Historically, institutions have kept their distance from digital assets for a variety of reasons, including lack of custody capacity and issues of liquidity and volatility.
“Institutional investors understand that this is a more speculative investment,” said Christopher Levell, partner at consultant NEPC LLC In Boston. “It’s relatively easy to argue that bitcoin could be $ 1 million or zero. It has a ton of convexity.”
TOBAM, a Paris-based asset manager with $ 10.2 billion in assets under management, launched a bitcoin fund in 2017. Yves Choueifaty, president and chief investment officer of TOBAM, said bitcoin, the largest digital currency, can be a precarious investment in itself, but the risk of an asset should determine the size of the investment, not the investment case itself. He compared bitcoin to chlorine: as a “combat gas, it’s very dangerous, but if you put a drop of chlorine in the water, it’s drinkable.” If an investor puts 1% bitcoin in a 60% / 40% wallet, its volatility will not be felt, he said.

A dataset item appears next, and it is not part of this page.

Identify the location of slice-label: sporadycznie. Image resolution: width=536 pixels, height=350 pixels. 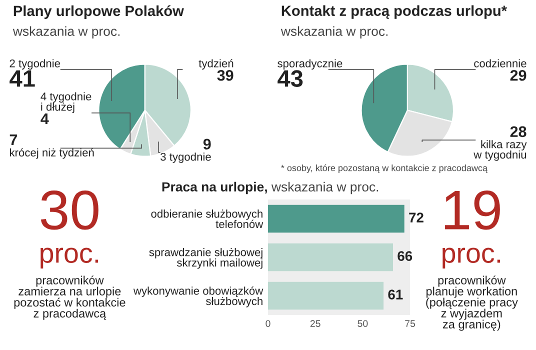
(310, 64).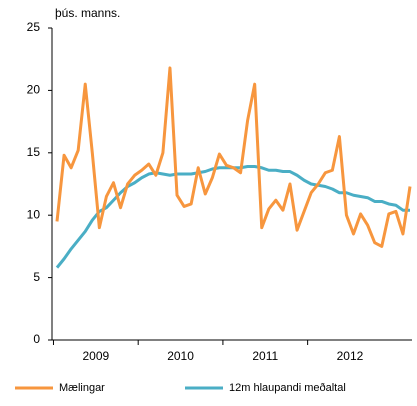 The height and width of the screenshot is (406, 417). I want to click on x-tick-label: 2011, so click(265, 356).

Akbar Thobhani, CEO and co-founder of San Francisco-based lead cryptocurrency broker-broker SFOX Inc., which provides its clients with cryptocurrency trading and custody options, said the learning curve for institutional investors was abrupt. “When you invest in traditional markets, the infrastructure is there, the rules and regulations are in place, and when it comes to crypto it’s like a whole new world,” he said.

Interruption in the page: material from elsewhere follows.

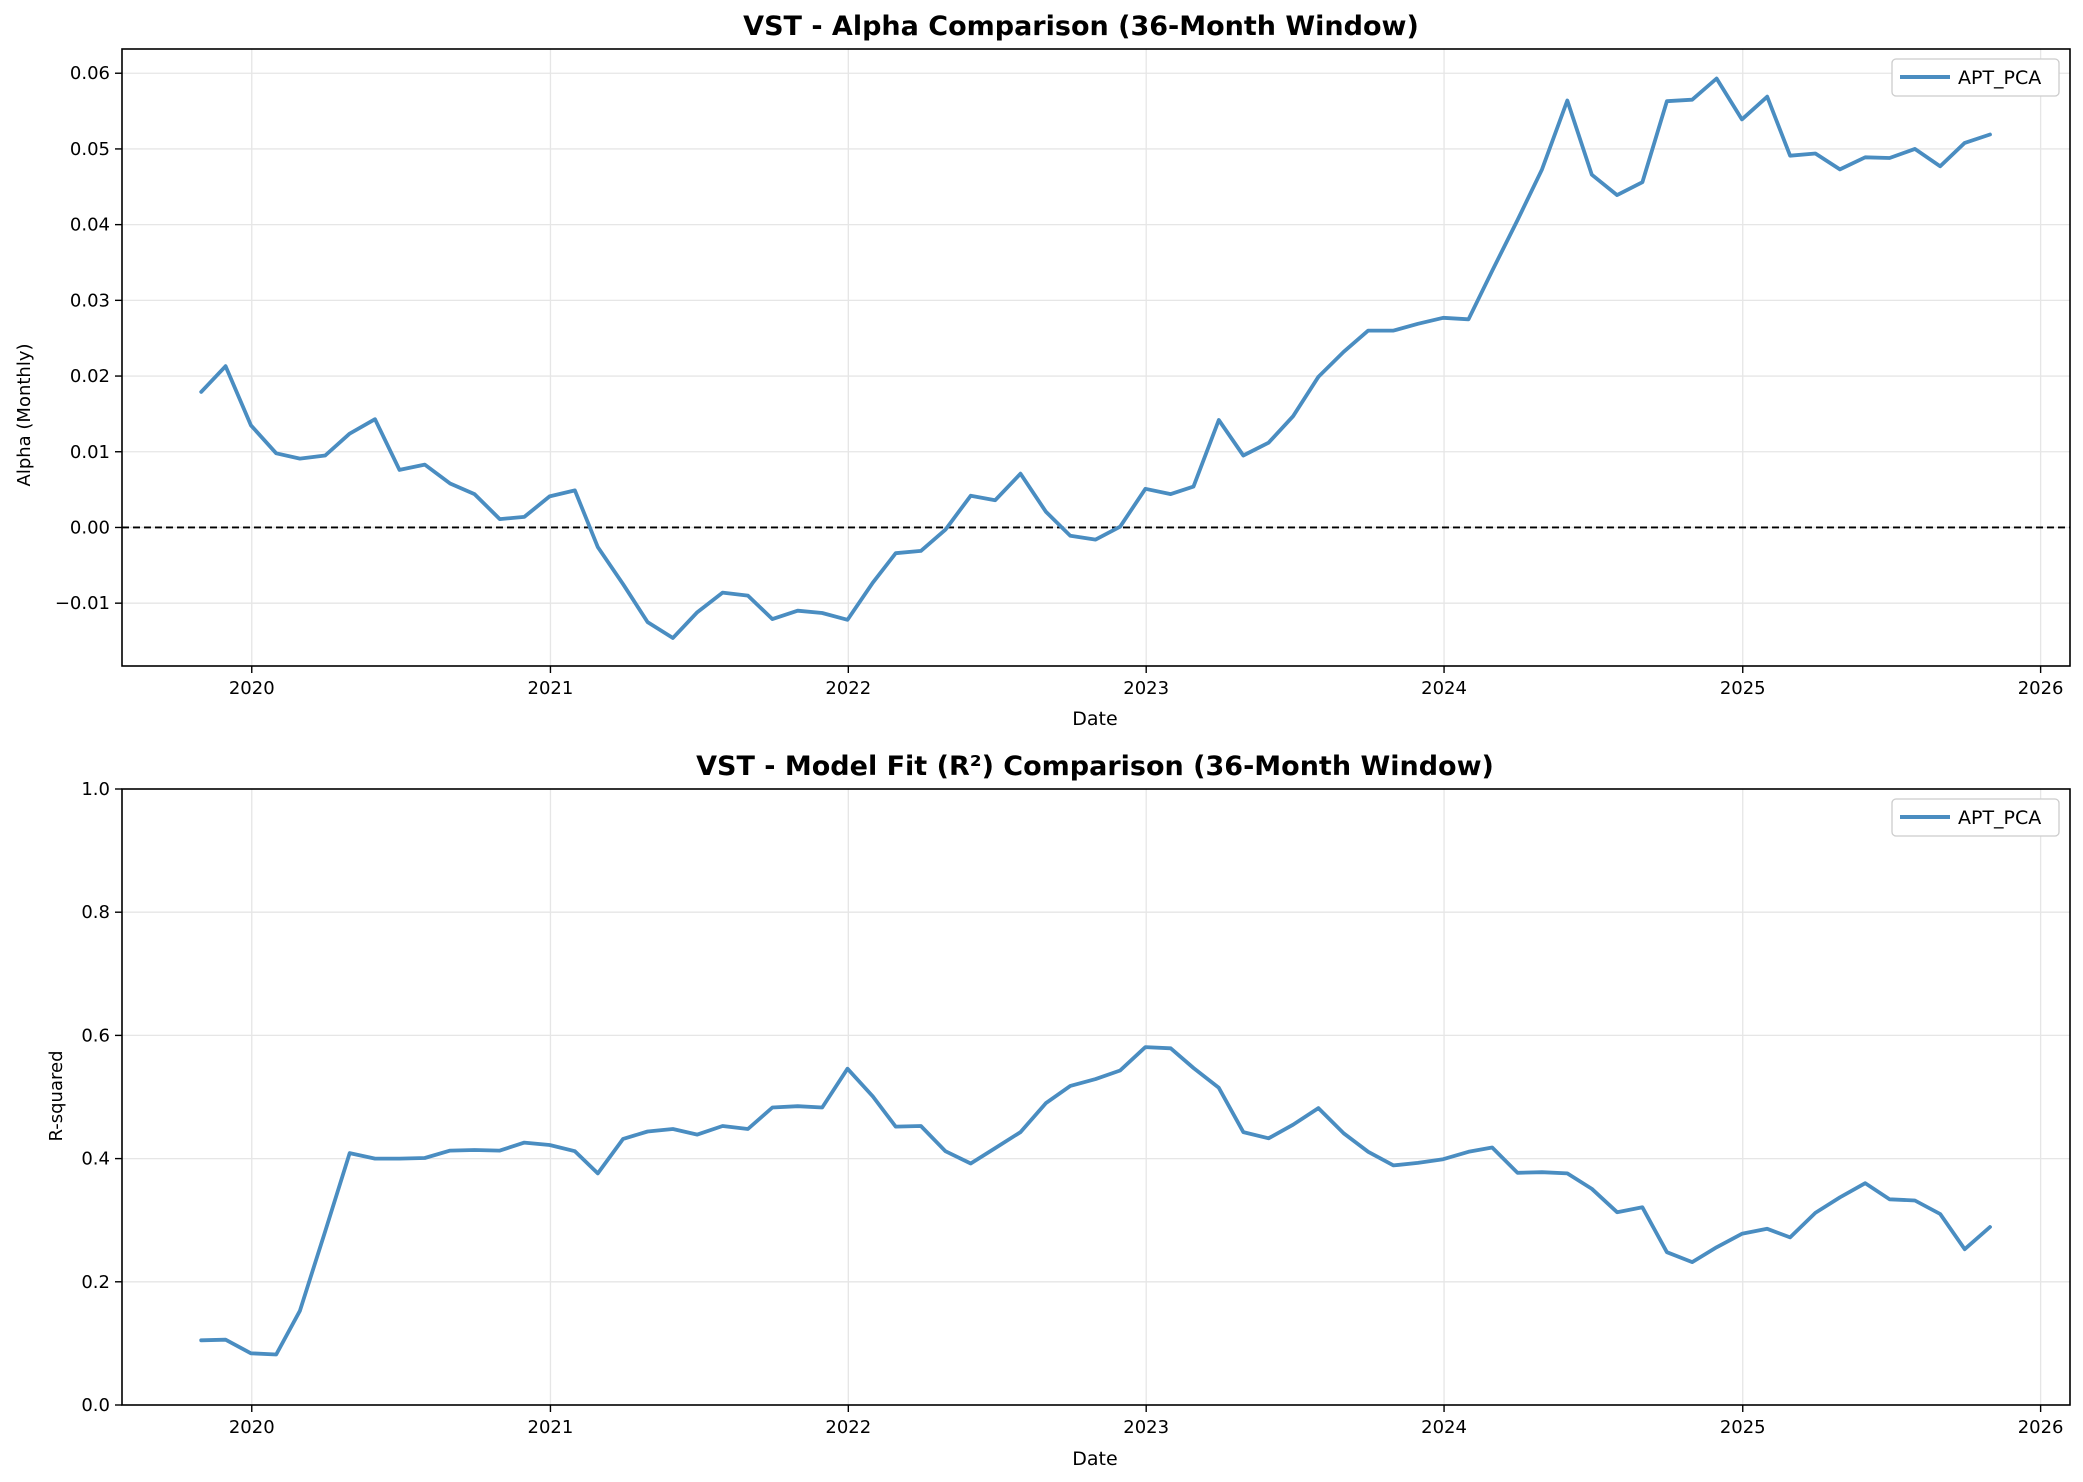  What do you see at coordinates (1094, 719) in the screenshot?
I see `alpha-chart-xlabel: Date` at bounding box center [1094, 719].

While in years past, institutions were content to ask questions to try and understand what digital assets were, more and more people are now interested in learning the best ways to incorporate these assets into their portfolios, sources say. . “If you are a fiduciary, you cannot ignore the fact that the best performing asset of the last decade has been bitcoin,” said Matthew Le Merle, managing partner of Blockchain Coinvestors, a blockchain fund of funds based in San Francisco. “You might argue that this is not sustainable or inherently inappropriate, but at the end of the day your goal is to try and in a disciplined way to both protect and manage the assets you have under management and to make them. grow.”

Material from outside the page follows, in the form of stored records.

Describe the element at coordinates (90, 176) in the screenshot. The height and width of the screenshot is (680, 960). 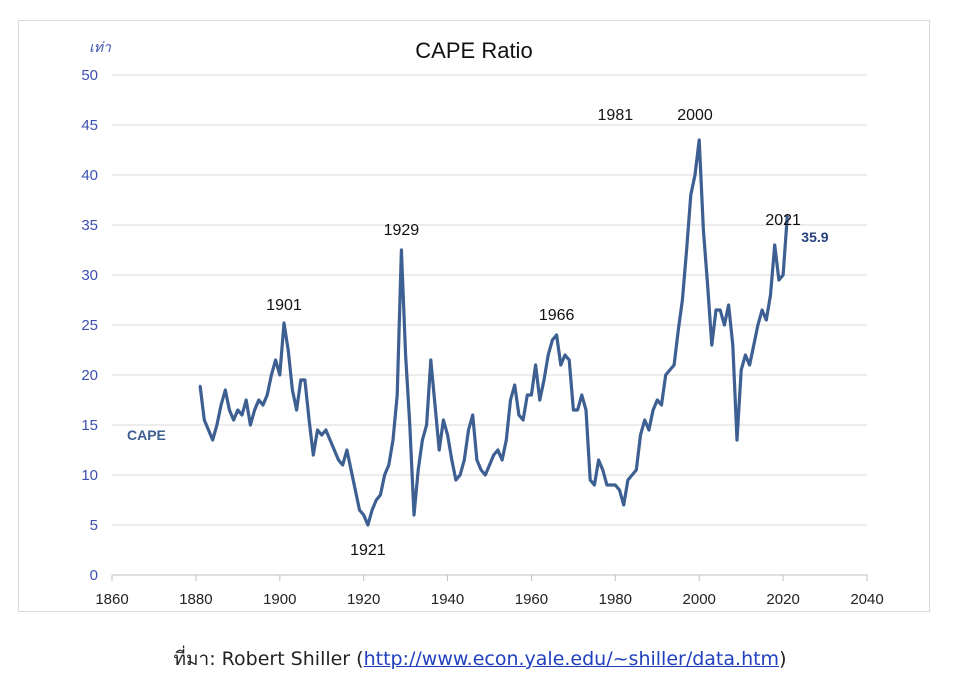
I see `y-tick-label: 40` at that location.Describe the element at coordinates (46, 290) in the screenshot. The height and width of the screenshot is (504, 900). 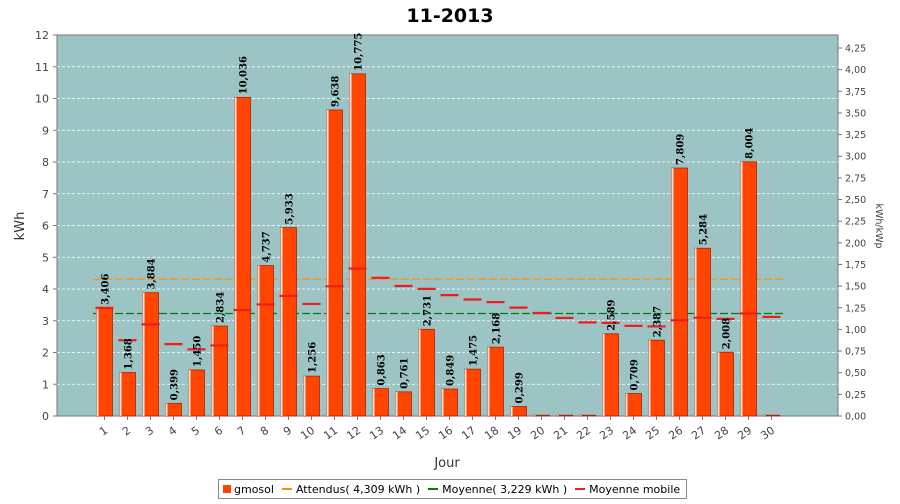
I see `y-tick-label: 4` at that location.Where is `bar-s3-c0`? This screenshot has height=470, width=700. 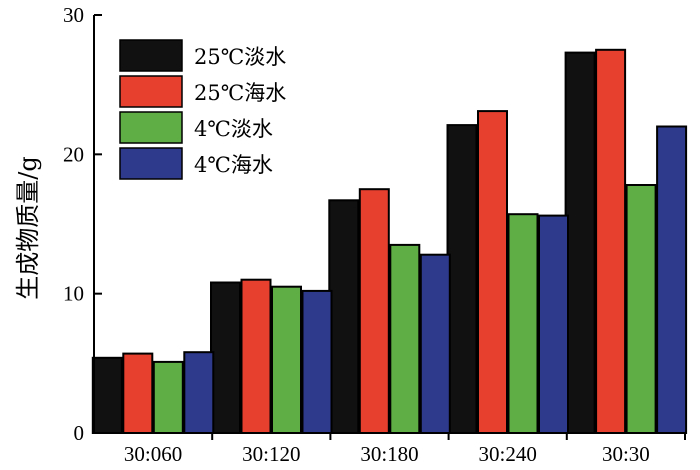
bar-s3-c0 is located at coordinates (199, 393).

As the digital asset market continues to mature, the barriers that prevent institutions from getting involved have dissipated, Mr. Jessop said, including past liquidity issues. “I think it’s a self-fulfilling prophecy, more investors entering the space attracts more liquidity, which increases the size of the liquidity pool, which attracts more traditional investors, and it has all been very. healthy, ”he said.
Earlier this month, the cryptocurrency’s market cap surpassed $ 2 trillion for the first time, according to the CoinGecko market monitor.
Perception of digital assets improved in 2020, with 58% of U.S. investors expressing a neutral or positive perception, up from 43% in 2019, according to a Fidelity Digital Assets survey released in June.
And sources expect that perception to continue to heat up after recent developments in space.
The price of bitcoin has jumped over $ 63,000, up from around $ 8,000 last April, and digital currency exchange Coinbase Global Inc. successfully IPO on April 14, with a market valuation of $ 86 billion. Additionally, Tesla Inc. announced in a February Securities and Exchange Commission filing that it had purchased $ 1.5 billion worth of bitcoin.
Also in February, Bank of New York Mellon Corp. announced the creation of a digital assets unit and is developing a multi-asset digital custody and administration platform for traditional and digital assets.
And Goldman Sachs Group Inc. is relaunching its cryptocurrency trading desk, Matthew McDermott, global head of digital assets for Goldman Sachs’ global markets division, said in a company podcast in March.
“There is a virtuous cycle here where these issues resolve themselves due to market demand,” Mr. Jessop said.